Installing the module

You could install LArray in the standard way:

> python setup.py install

but in that case you need to “install” it again every time you change it. When developing, it is usually more convenient to use:

> python setup.py develop

This creates some kind of symlink between your python installation “modules” directory and your repository, so that any change in your local copy is automatically usable by other modules.

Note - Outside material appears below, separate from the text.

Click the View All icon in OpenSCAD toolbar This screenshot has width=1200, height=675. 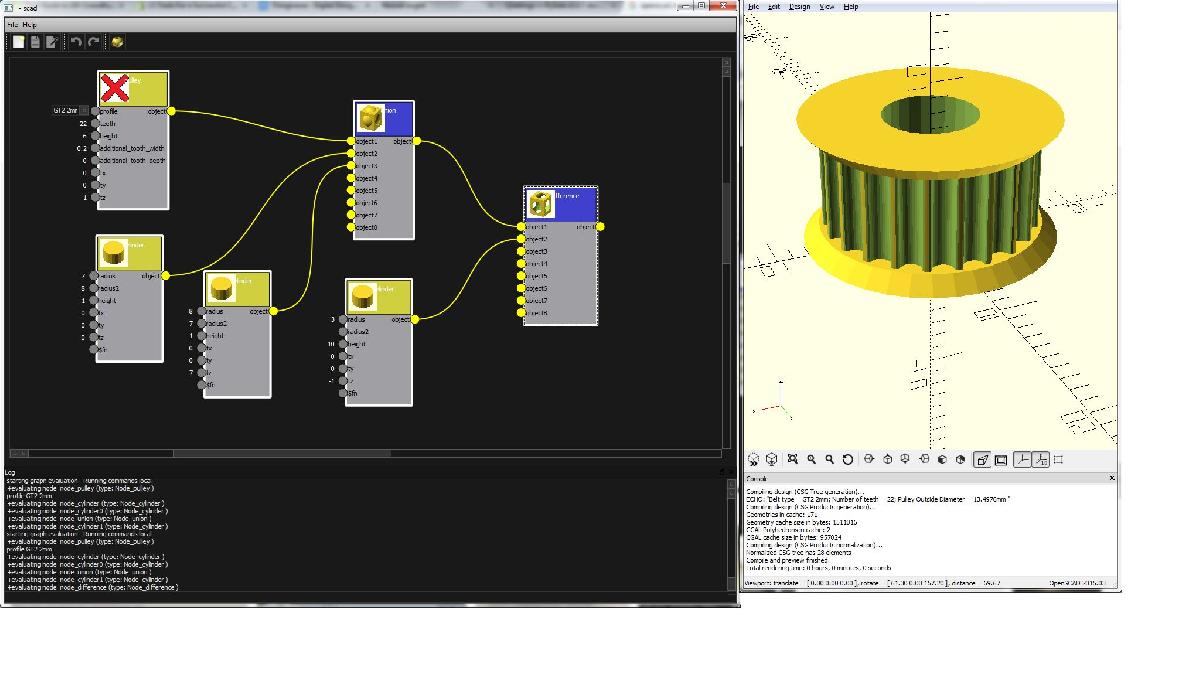[792, 459]
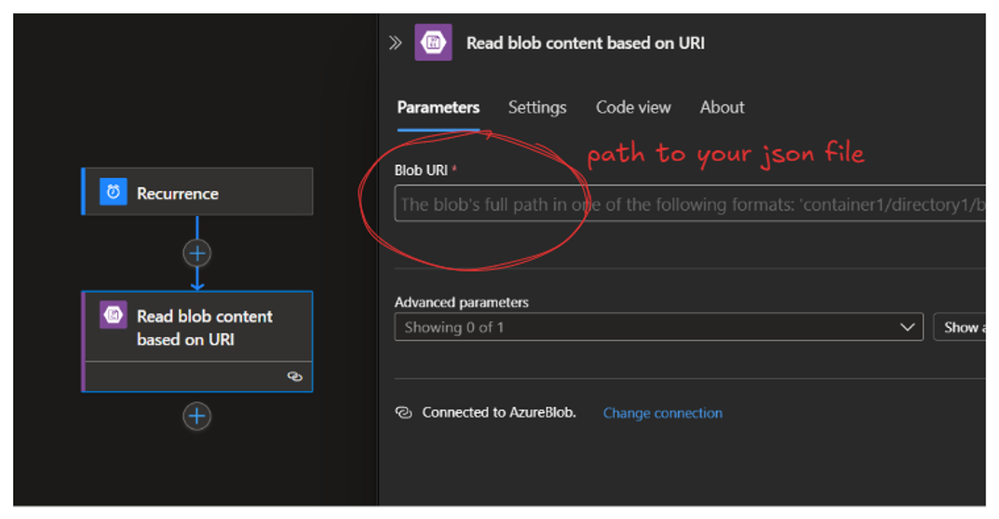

Updating your local copy with remote changes

> git pull  # or git fetch + git merge

Code conventions

PEP8 is your friend. Among others, this means:

  • 120 characters lines
  • 4 spaces indentation
  • lowercase (with underscores if needed) variables, functions, methods and modules names
  • CamelCase classes names
  • all uppercase constants names
  • whitespace around binary operators
  • no whitespace before a comma, semicolon, colon or opening parenthesis
  • whitespace after commas

This summary should not prevent you from reading the PEP!

Docstring conventions

We use Numpy conventions for docstrings. Here is a template:

def funcname(arg1, arg2=default2, arg3=default3):
    """Summary line.

    Extended description of function.

    .. versionadded:: 0.2.0

    Parameters
    ----------
    arg1 : type1
        Description of arg1.
    arg2 : {value1, value2, value3}, optional
        Description of arg2.

        * value1 -- description of value1 (default2)
        * value2 -- description of value2
        * value3 -- description of value3
    arg3 : type3 or type3bis, optional
        Description of arg3. Default is default3.

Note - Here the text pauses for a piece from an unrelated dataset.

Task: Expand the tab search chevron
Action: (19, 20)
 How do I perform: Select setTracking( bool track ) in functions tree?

        .. versionadded:: 0.3.0

    Returns
    -------
    type
        Description of return value.

    Notes
    -----
    Some interesting facts about this function.

    See Also
    --------
    LArray.otherfunc : How other function or method is related.

    Examples
    --------
    >>> funcname(arg)
    result
    """

For example:

def check_number_string(number, string="1"):
    """Compares the string representation of a number to a string.

    Parameters
    ----------
    number : int
        The number to test.
    string : str, optional
        The string to test against. Default is "1".

    Returns
    -------
    bool
        Whether the string representation of the number is equal to the string.

    Examples
    --------
    >>> check_number_string(42, "42")
    True
    >>> check_number_string(25, "2")
    False
    >>> check_number_string(1)
    True
    """
    return str(number) == string

Documentation

The documentation is written using reStructuredText and built to various formats using Sphinx. See the reStructuredText Primer for a first introduction of the syntax.

Installing Requirements

Basic requirements (to generate an .html version of the documentation) can be installed using:

> conda install sphinx numpydoc

To build the .pdf version, you need a LaTeX processor. We use MiKTeX.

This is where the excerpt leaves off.